Didion faced two unimaginable tragedies in her later life — the loss of her husband and daughter, in quick succession. She dealt with that loss by doing what she does best — she wrote about it. “I know why we try to keep the dead alive: we try to keep them alive in order to keep them with us. I also know that if we are to live ourselves there comes a point at which we must relinquish the dead, let them go, keep them dead. ” She wrote that for herself, but also for anyone else who might be dealing with loss. She found strength in putting words on the page. And now they're there for us to read.

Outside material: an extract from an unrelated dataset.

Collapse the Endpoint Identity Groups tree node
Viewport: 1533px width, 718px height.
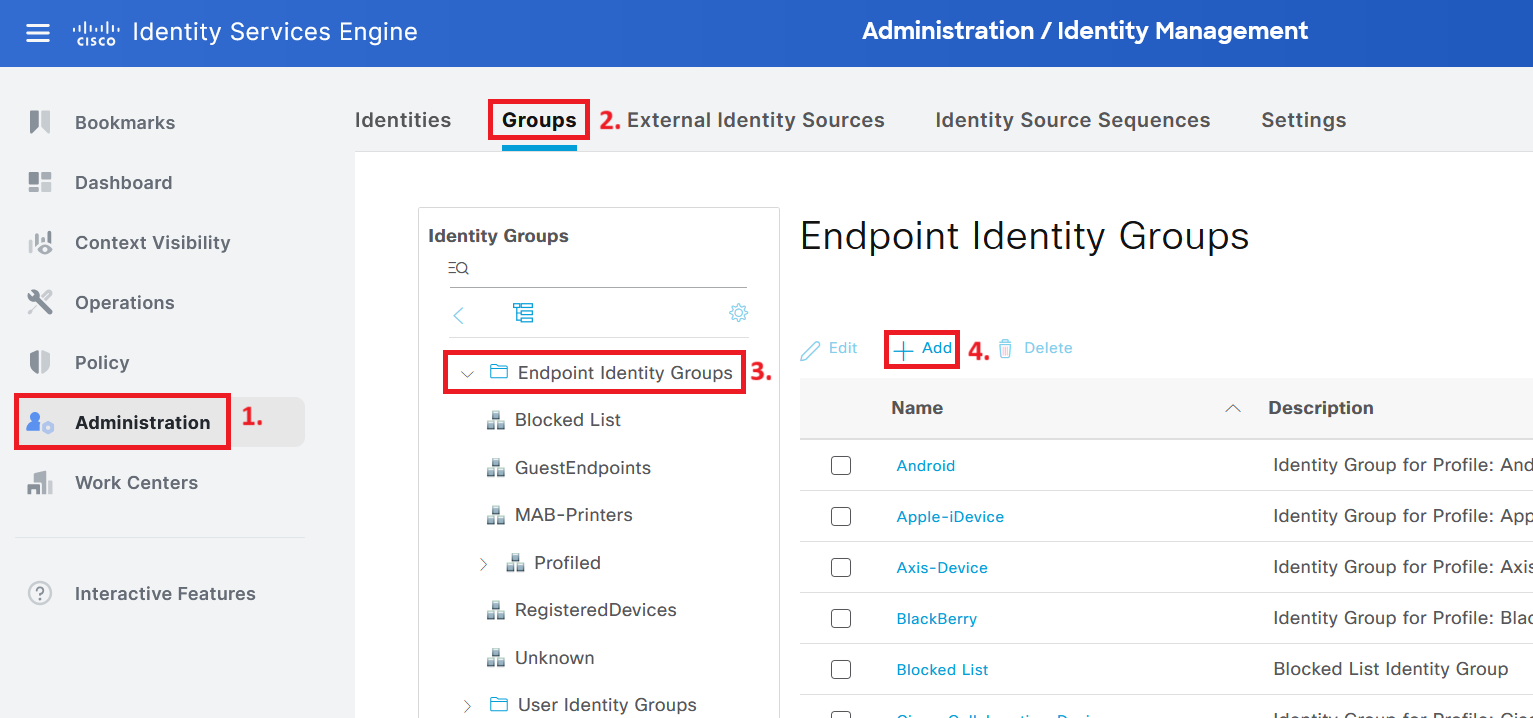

She’s All About Self-Respect

Her essay “Self-Respect: Its Source, Its Power” was way ahead of its time in the early 1960s, back when women still weren’t allowed to get a credit card in their own name and Leave It to Beaver was still on the air. “Character — the willingness to accept responsibility for one's own life — is the source from which self-respect springs,” she wrote, and the words still ring true today — even though Leave It To Beaver is over and we can get our own credit cards, thank you very much.

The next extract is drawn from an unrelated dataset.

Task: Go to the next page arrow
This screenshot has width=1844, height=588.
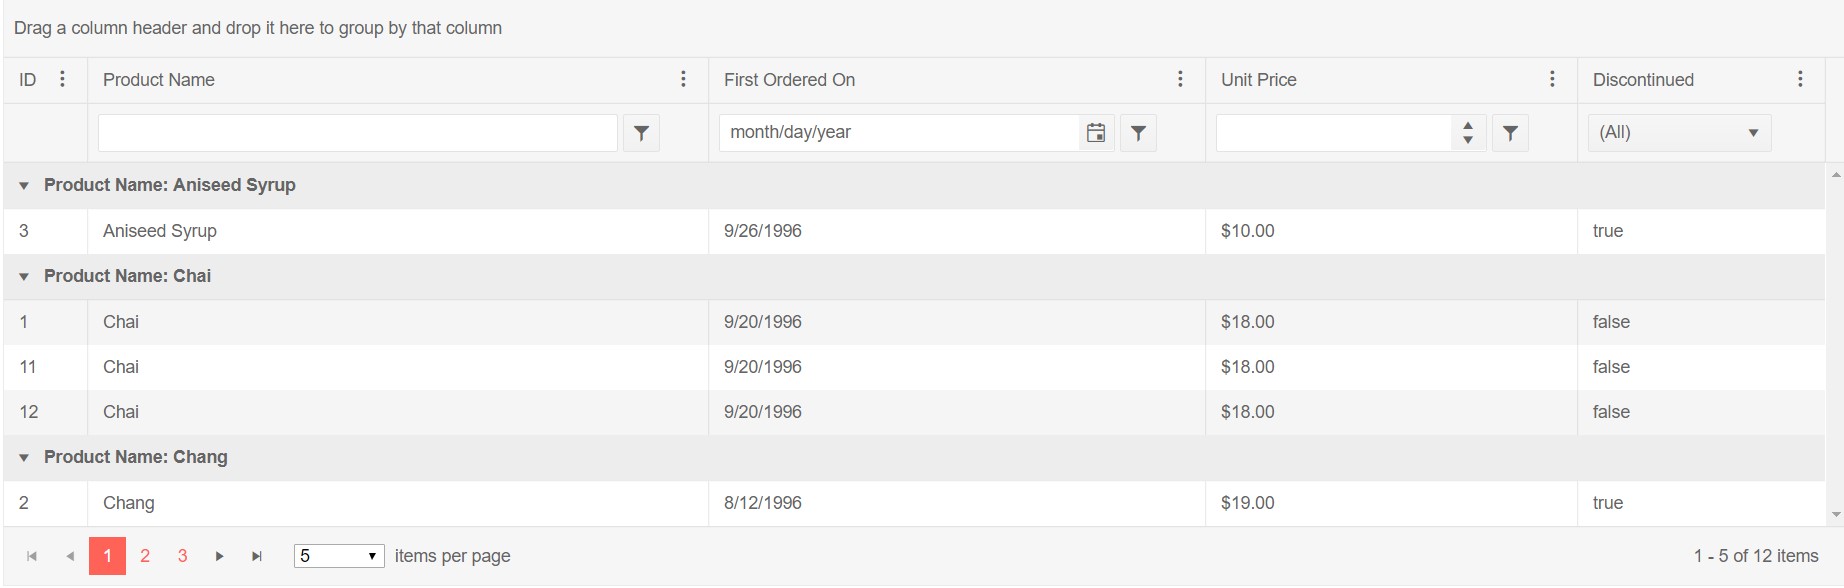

She’ll Teach You to Suck It Up

No matter what has happened in her life, Didion has never sought pity in her writing. She’s tiny but mighty, she’s tough, resilient, and strong. “Do not whine... Do not complain. Work harder. Spend more time alone.” If you’re ever feeling like you need to tweet about how life sucks or someone was mean to you that day, reread that quote. It’ll help. 

She’ll Remind You to Appreciate the Moment

“I'm not telling you to make the world better, because I don't think that progress is necessarily part of the package. I'm just telling you to live in it. Not just to endure it, not just to suffer it, not just to pass through it, but to live in it. To look at it. To try to get the picture. To live recklessly. To take chances. To make your own work and take pride in it. To seize the moment. And if you ask me why you should bother to do that, I could tell you that the grave's a fine and private place, but none I think do there embrace. Nor do they sing there, or write, or argue, or see the tidal bore on the Amazon, or touch their children. And that's what there is to do and get it while you can and good luck at it.”

So in honor of Joan Didion, live recklessly and get it while you can.